In quella lezione, avevo presentato i fatti. In particolare, avevo descritto le specificità della proposta di legge e il cambiamento radicale che quelle specificità avrebbero comportato. E’ vero, avevo proposto le mie osservazioni circa le possibili conseguenze catastrofiche in termini di obblighi democratici, tirannia della maggioranza, e potenziale smantellamento dello Stato di diritto. Ciò era mio dovere ed obbligo, come professore universitario in un Paese democratico. Tuttavia, nell’attuale contesto politico israeliano, caratterizzato dalla manipolazione e da notizie false, una banale discussione a lezione come quella era diventata uno scandalo politico, trasformatosi poi in una assurda discussione parlamentare. Fortunatamente, la libertà accademica è ancora in Israele un diritto robusto giudizialmente protetto. Ho anche potuto contare sul sostegno senza riserve da parte del rettore della mia università, Prof. Haim Hames, e del suo presidente, prof. Daniel Chamovitz. Mi hanno dato forza i molti colleghi e studenti preoccupati da queste inequivocabili avvisaglie di una possibile persecuzione politica. Un editoriale su Haaretz avvertiva: «Rubin ha descritto adeguatamente lo spirito dei tempi. Il governo non esita ad utilizzare tutti i poteri a sua disposizione per sopprimere la protesta contro le sue mosse radicali e per mettere il bavaglio a coloro che non rigano dritto». In quel momento, stava appena iniziando a formarsi un incredibile movimento di protesta di massa. Da allora, manifestazioni imponenti, senza precedenti per dimensioni e contenuti, hanno scosso la società israeliana.
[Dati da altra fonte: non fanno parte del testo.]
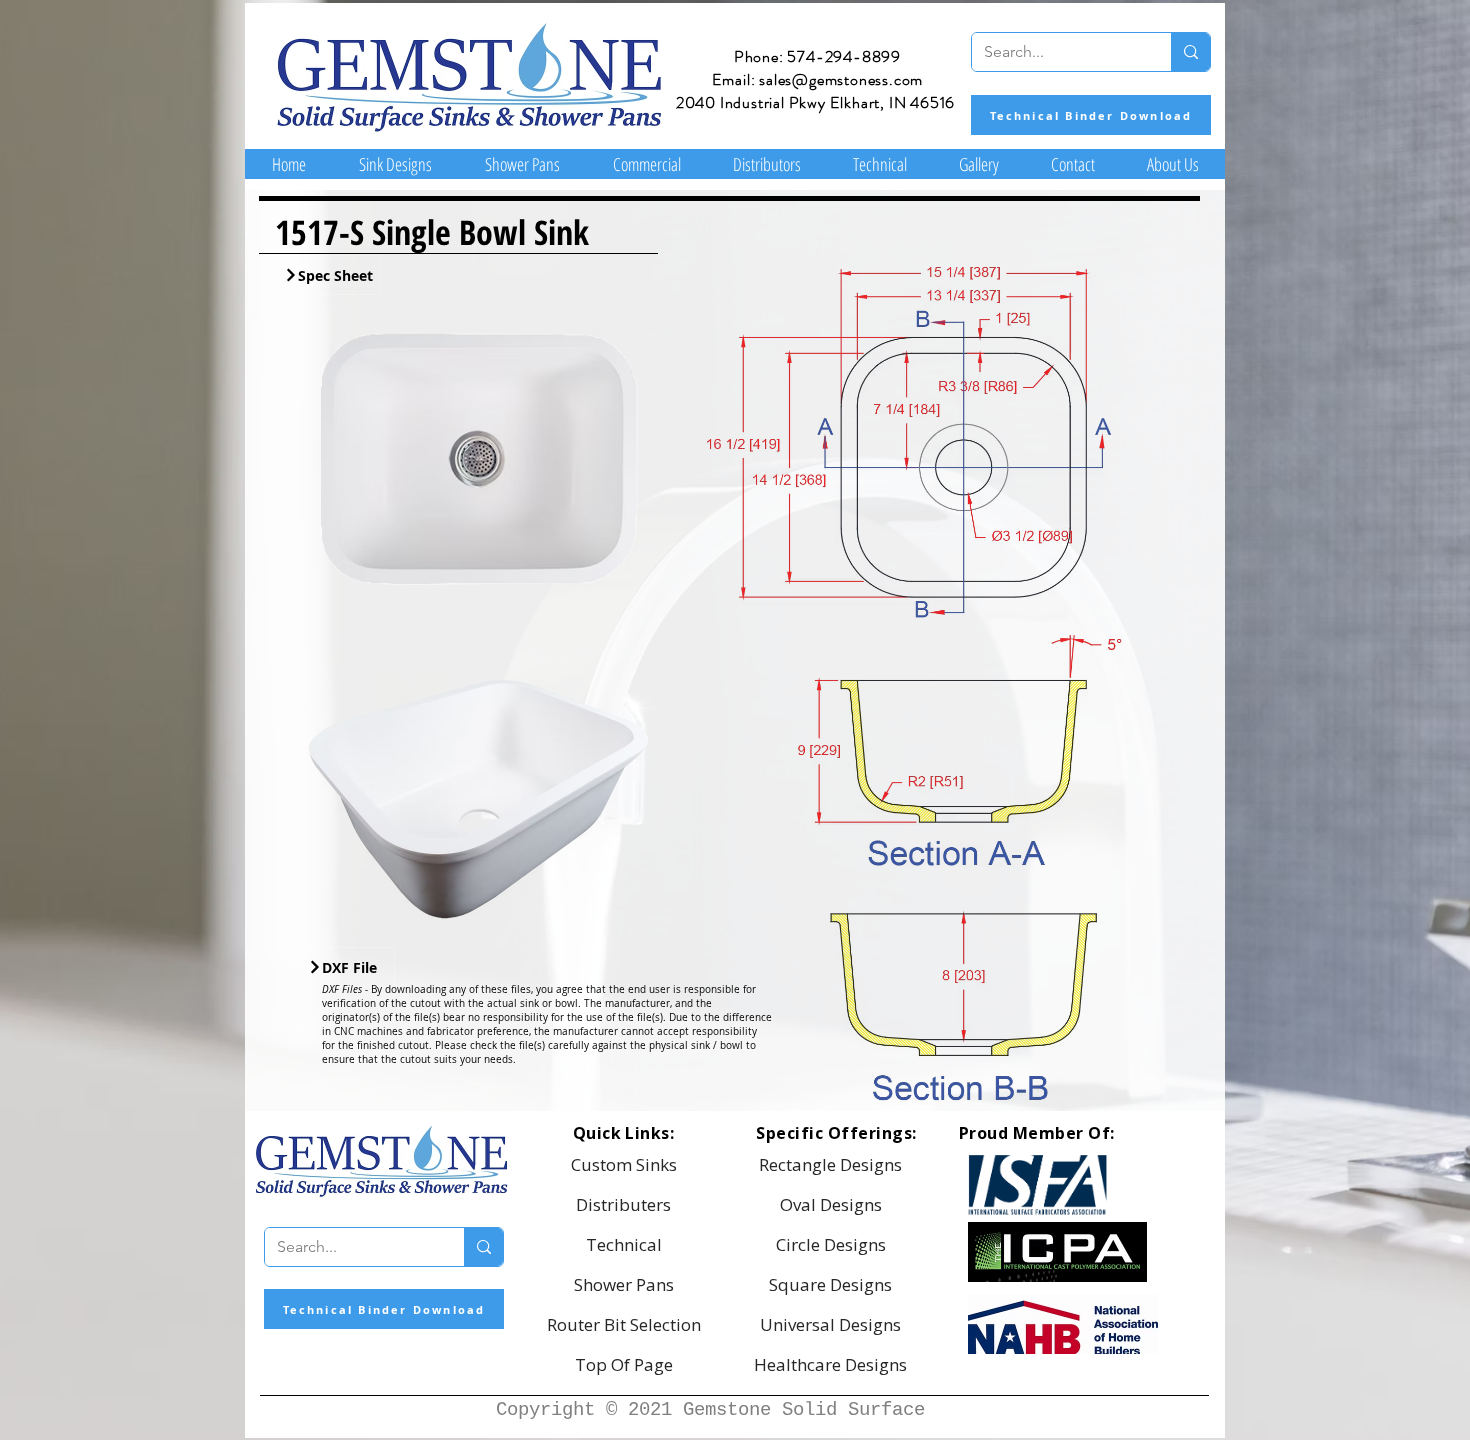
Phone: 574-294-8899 (817, 56)
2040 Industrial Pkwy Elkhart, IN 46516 (815, 102)
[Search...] (1190, 52)
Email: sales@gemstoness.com (818, 79)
3. Negli ultimi tre mesi, centinaia di migliaia di israeliani hanno manifestato ogni settimana nelle città di tutto il Paese. Una protesta spontanea di 20.000 persone, svoltasi in Tel Aviv il 7 gennaio 2023, è diventata un evento settimanale da 160.000 partecipanti, al quale si sono accompagnate, parallelamente, proteste in altre parti del Paese. Ad un certo punto, i piloti militari e i soldati delle forze di riserva hanno dichiarato che non avrebbero più seguito gli ordini se la legge fosse stata approvata, poiché si rifiutavano di servire un regime non democratico. Le compagnie hi-tech israeliane (considerate il motore dell’economia della nazione) si stanno trasferendo all’estero. Molti professionisti e accademici stanno seriamente vagliando la possibilità di lasciare il Paese qualora non si riuscisse a fermare questo assalto alla democrazia israeliana. Questa eruzione senza precedenti delle energie della società civile e le preoccupazioni sollevate dalla comunità internazionale, inclusi gli alleati strategici di Israele, hanno spinto questo governo di estremisti a congelare la legge di riforma della giustizia e a negoziare con i partiti di opposizione sotto l’egida del presidente Isaac Herzog. Tuttavia il Ministro della Giustizia e gli altri membri del governo continuano a ribadire la propria intenzione di attenersi ai piani e di andare presto avanti. Altri parlamentari esprimono rammarico per la fretta, ritenendola un errore tattico, ma non manifestano ripensamenti sul significato di questa legge. L’atmosfera politica è instabile e totalmente pervasa da sfiducia come mai prima d’ora. I manifestanti la riconducono alle motivazioni opportunistiche del Primo Ministro Netanyahu. Crediamo che la riforma della giustizia sia stata predisposta per mettere a tacere il potere giudiziario con riferimento alle accuse di truffa, appropriazione indebita e corruzione.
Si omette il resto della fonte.